What needs to be done >>
Transcribe the data that follows. Match it character for character.

━━━━

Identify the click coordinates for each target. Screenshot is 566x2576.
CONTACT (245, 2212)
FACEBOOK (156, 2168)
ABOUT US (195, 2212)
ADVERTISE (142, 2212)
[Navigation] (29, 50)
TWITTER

━━━━

Response to the exercise >>
Identify the click coordinates for each target. Screenshot is 566x2576.
CONTACT (245, 2212)
FACEBOOK (156, 2168)
ABOUT US (195, 2212)
ADVERTISE (142, 2212)
[Navigation] (29, 50)
TWITTER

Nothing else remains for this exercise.